We understand that part of the CocoaPods workflow is that its end users (i.e., not just the people contributing to CocoaPods/Specs) fetch regularly from GitHub
This sounds exactly like rust-lang/crates.io-index.
Rate-limiting from GitHub has not been a problem for us as far as I know, but there may be some precautions we can take to avoid it.
Apparently, most of the initial clones are shallow, meaning that not the whole history is fetched, but just the top commit. But then subsequent fetches don't use the
--depth=1
option. Ironically, this practice can be much more expensive than full fetches/clones, especially over the long term. It is usually preferable to pay the price of a full clone once, then incrementally fetch into the repository, because then Git is better able to negotiate the minimum set of changes that have to be transferred to bring the clone up to date.

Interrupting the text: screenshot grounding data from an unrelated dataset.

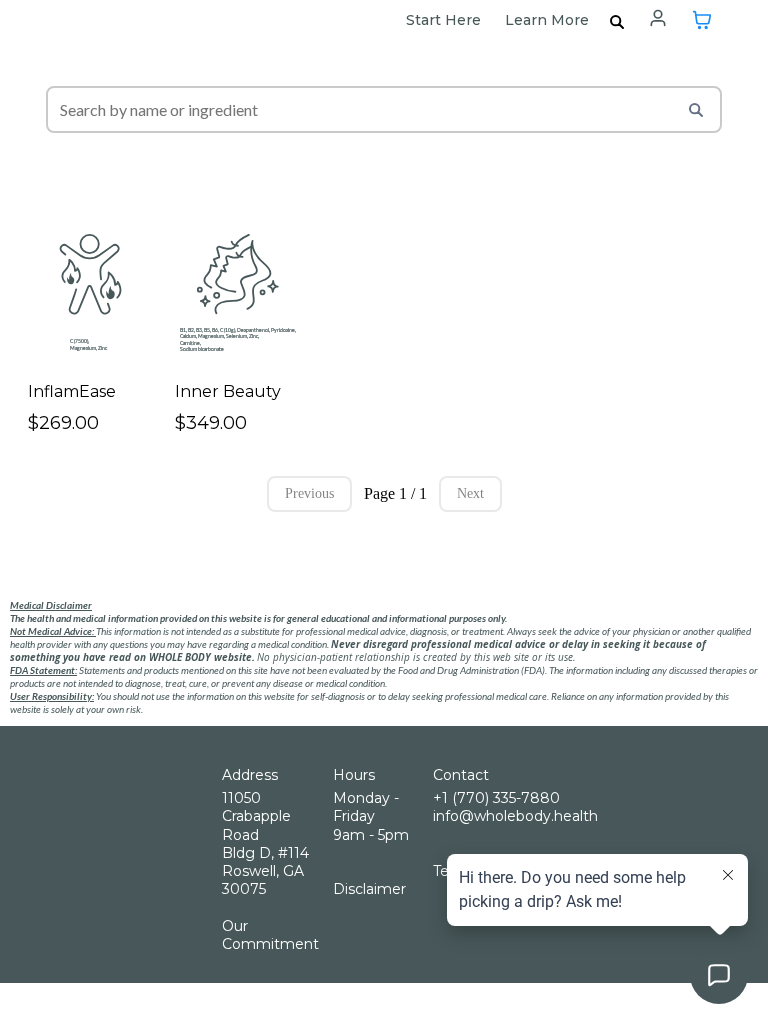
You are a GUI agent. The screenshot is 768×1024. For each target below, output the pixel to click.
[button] (658, 20)
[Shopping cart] (702, 20)
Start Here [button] (445, 20)
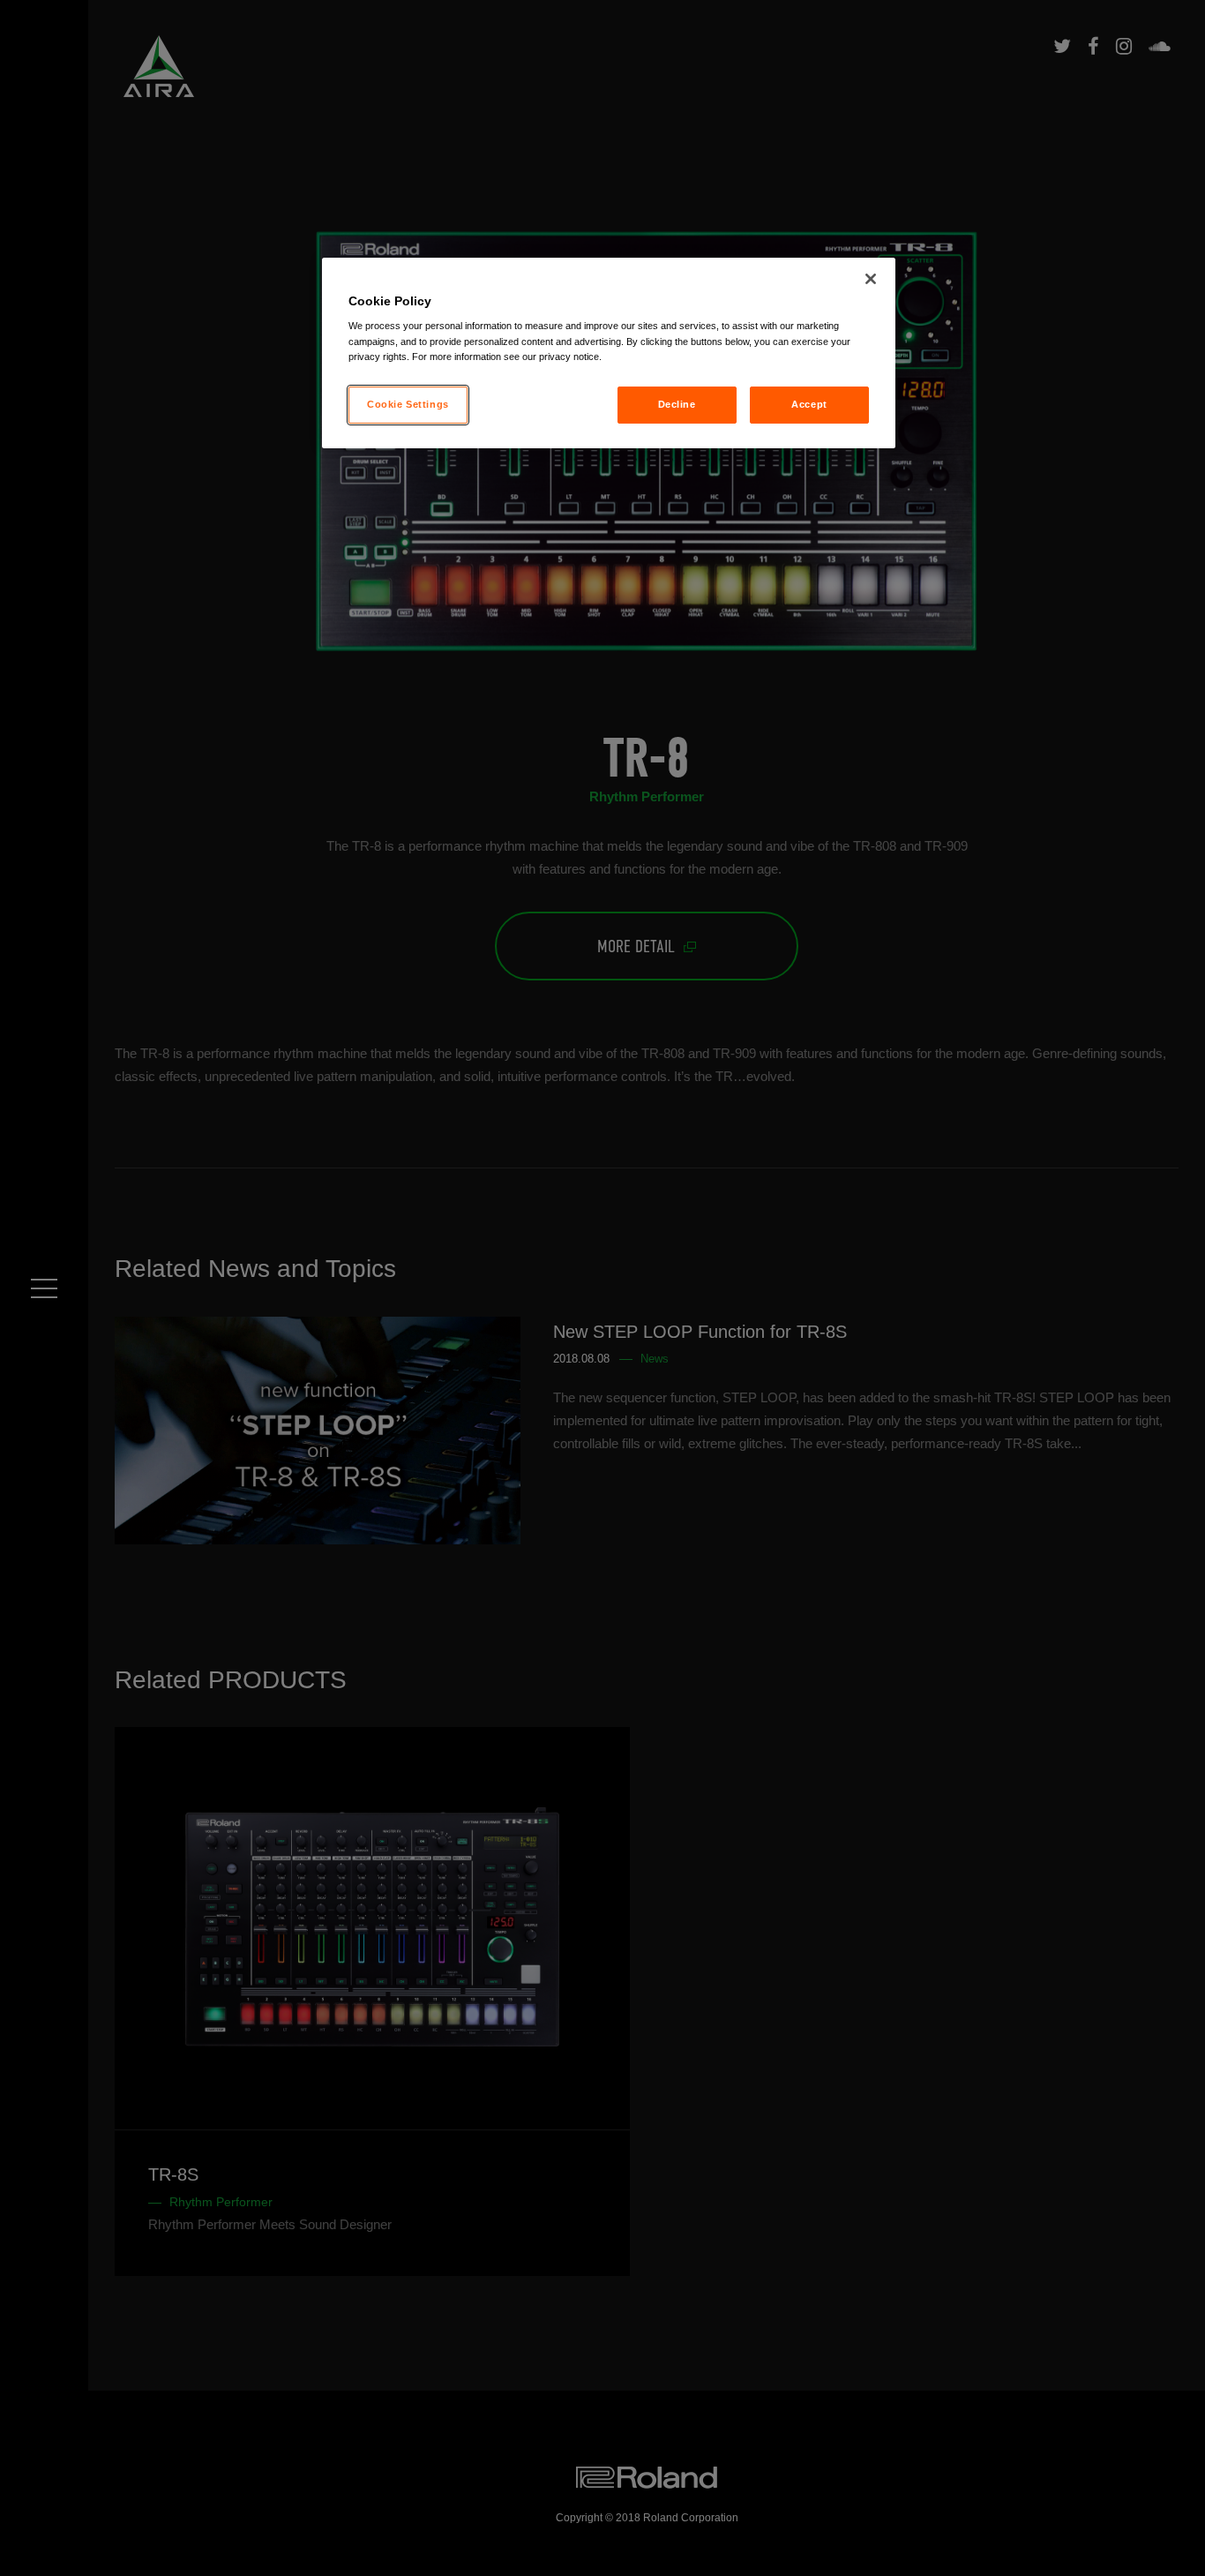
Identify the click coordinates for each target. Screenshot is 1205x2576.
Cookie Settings (408, 404)
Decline (677, 404)
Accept (809, 404)
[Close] (870, 278)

I think we’re OK here since Cargo uses libgit2 which does not support shallow clones anyway.
Finally, the layout of the repo itself doesn't help. Specifically, the
Specs
directory, which contains 16k+ subdirectories, causes some Git operations to be unexpectedly expensive, further driving up CPU usage.

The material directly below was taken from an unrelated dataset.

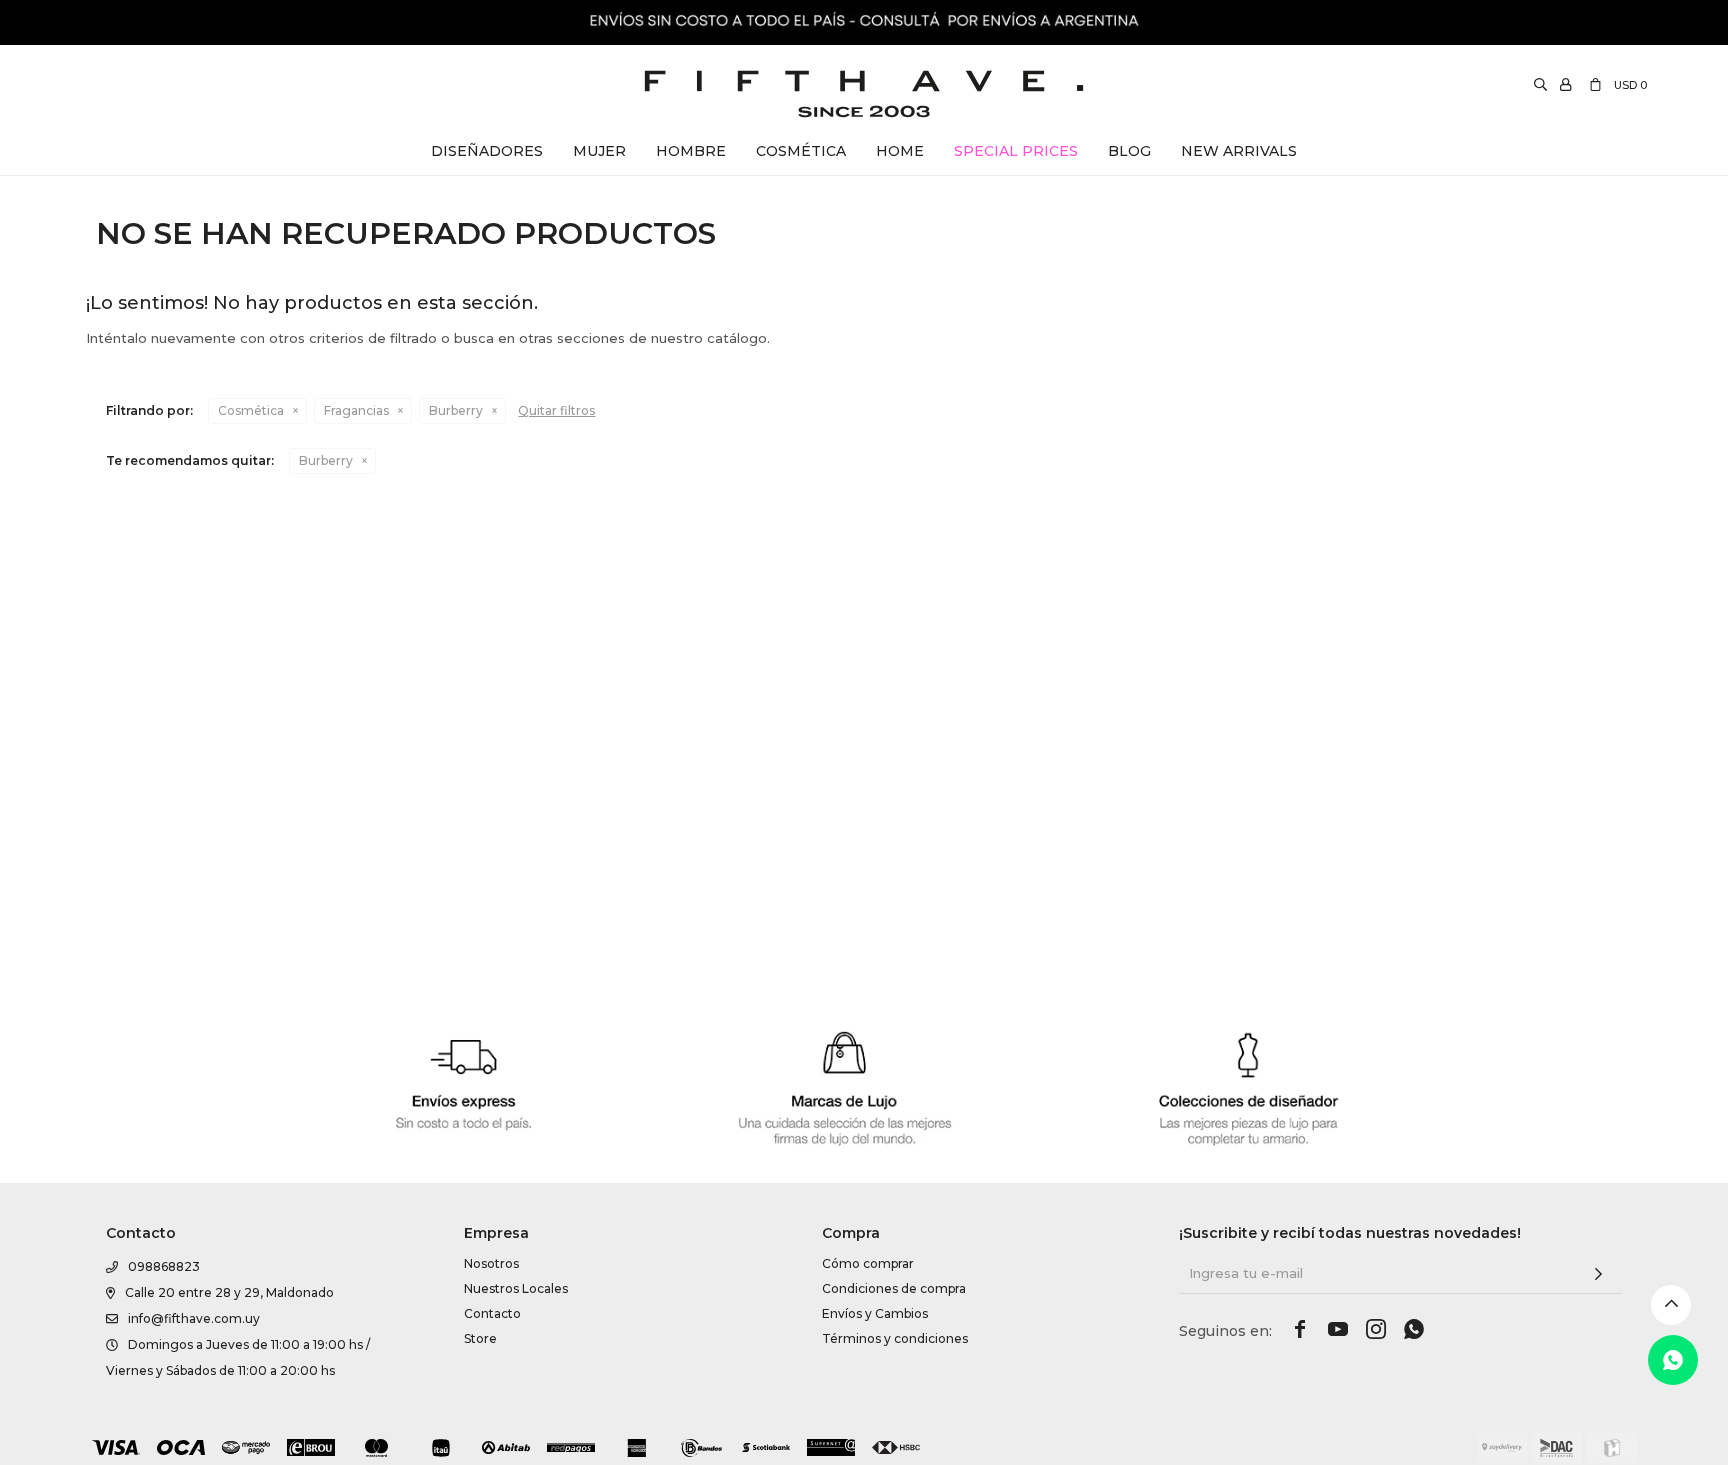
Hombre (691, 151)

Here as well we’re doing pretty good since rust-lang/crates.io-index already has two levels of directory nesting, each (roughly) with two characters from the start of crates’s names. 26^4 is 456,976; npm has 249,825 packages right now.
Another comment CocoaPods/CocoaPods#4989 (comment) suggests:
this new, preview API should help: https://developer.github.com/changes/2016-02-24-commit-reference-sha-api/. It's helped Homebrew dramatically reduce the number of no-op
git fetch
s which also will make things better for your users as a no-op API HTTP call is significantly faster for you (and less expensive for GitHub) than a no-opgit fetch
.
This sounds beneficial even if we don’t hit rate-limiting. I’ve filed #2451 separately.